### [Exercise aim]
Arrange the lines of these records as a numbered list, with blank lines left out.

### [Dataset excerpts]

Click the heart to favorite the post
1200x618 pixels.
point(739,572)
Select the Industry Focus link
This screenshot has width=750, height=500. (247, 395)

### [Result for this task]
1. Click the heart to favorite the post
2. 1200x618 pixels.
3. point(739,572)
4. Select the Industry Focus link
5. This screenshot has width=750, height=500. (247, 395)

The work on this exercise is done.